[The problem]: A single stretch of the material below is to be transcribed exactly, starting at the line with "You are a GUI agent. The screenshot is 437×2576." and ending after the line with "Giraffe (294, 1548)".

[Exercise inputs]:
'''
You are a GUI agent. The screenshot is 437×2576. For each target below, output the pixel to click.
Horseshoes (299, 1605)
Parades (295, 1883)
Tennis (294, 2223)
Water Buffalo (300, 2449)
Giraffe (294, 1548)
'''
'''
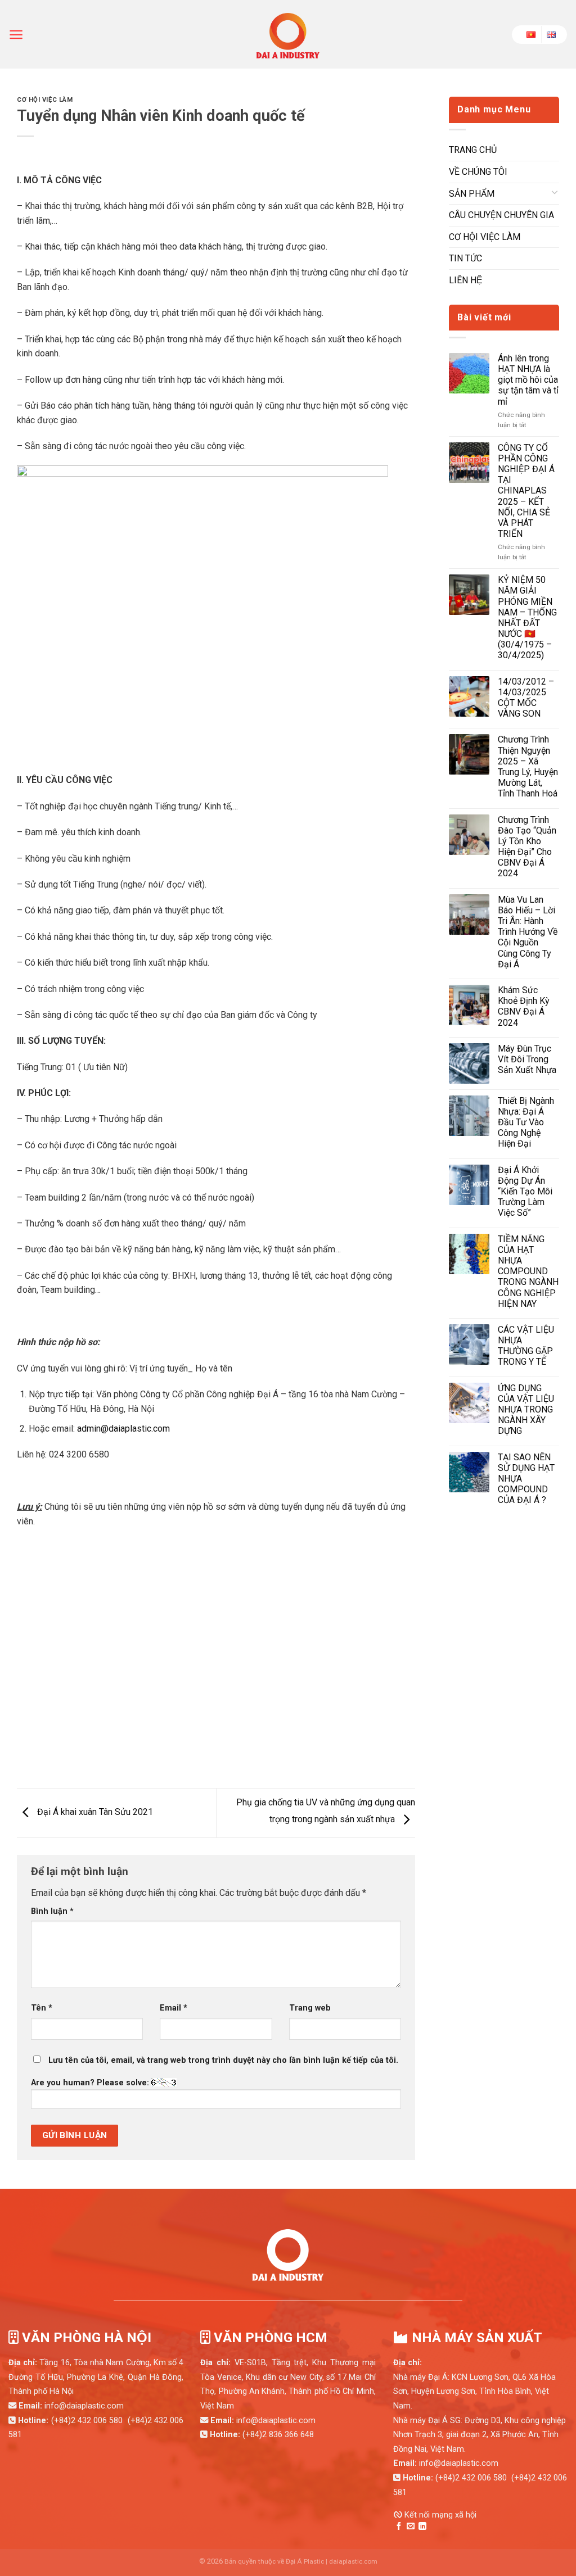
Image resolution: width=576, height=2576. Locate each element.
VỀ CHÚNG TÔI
'''
'''
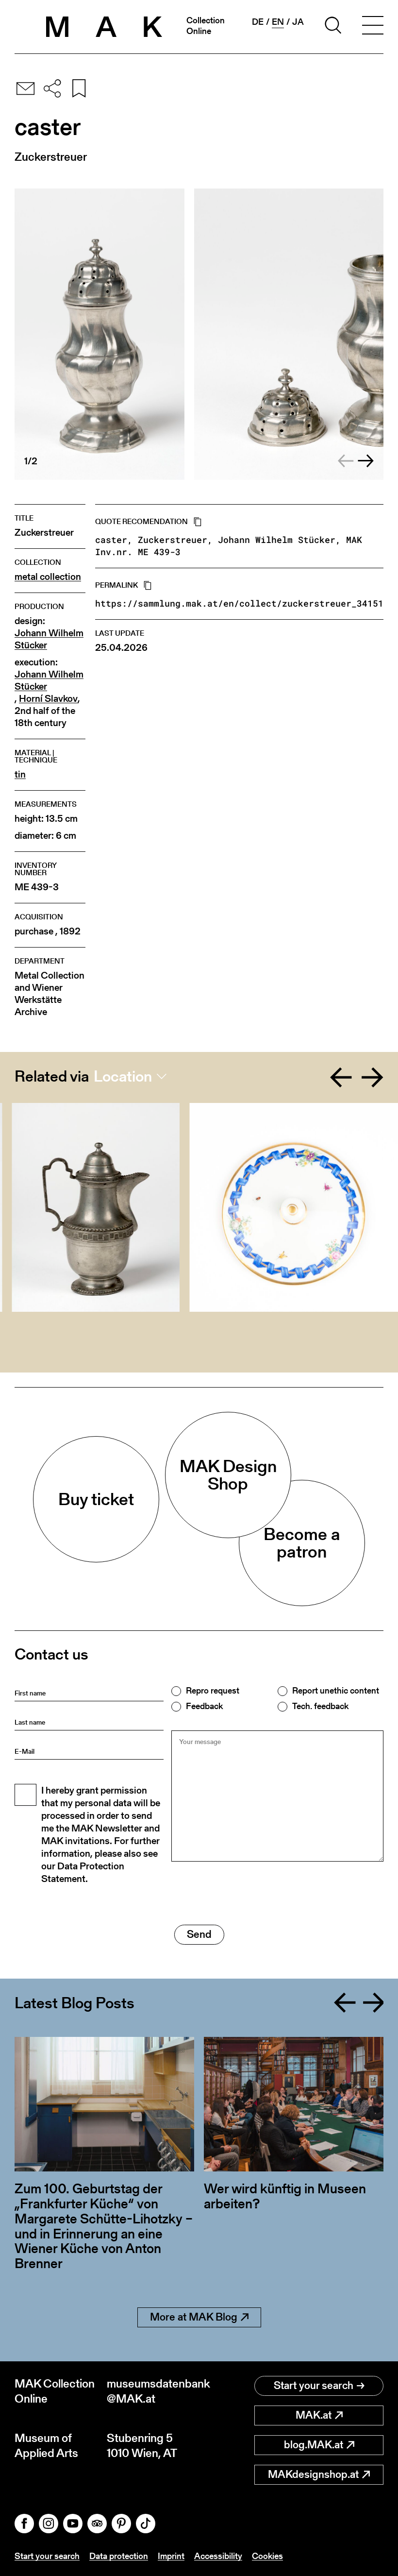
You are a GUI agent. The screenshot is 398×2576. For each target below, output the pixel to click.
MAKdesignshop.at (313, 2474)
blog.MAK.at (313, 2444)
'''
[Answer box]:
You are a GUI agent. The screenshot is 437×2576. For each target below, output the pixel to click.
Horseshoes (299, 1605)
Parades (295, 1883)
Tennis (294, 2223)
Water Buffalo (300, 2449)
Giraffe (294, 1548)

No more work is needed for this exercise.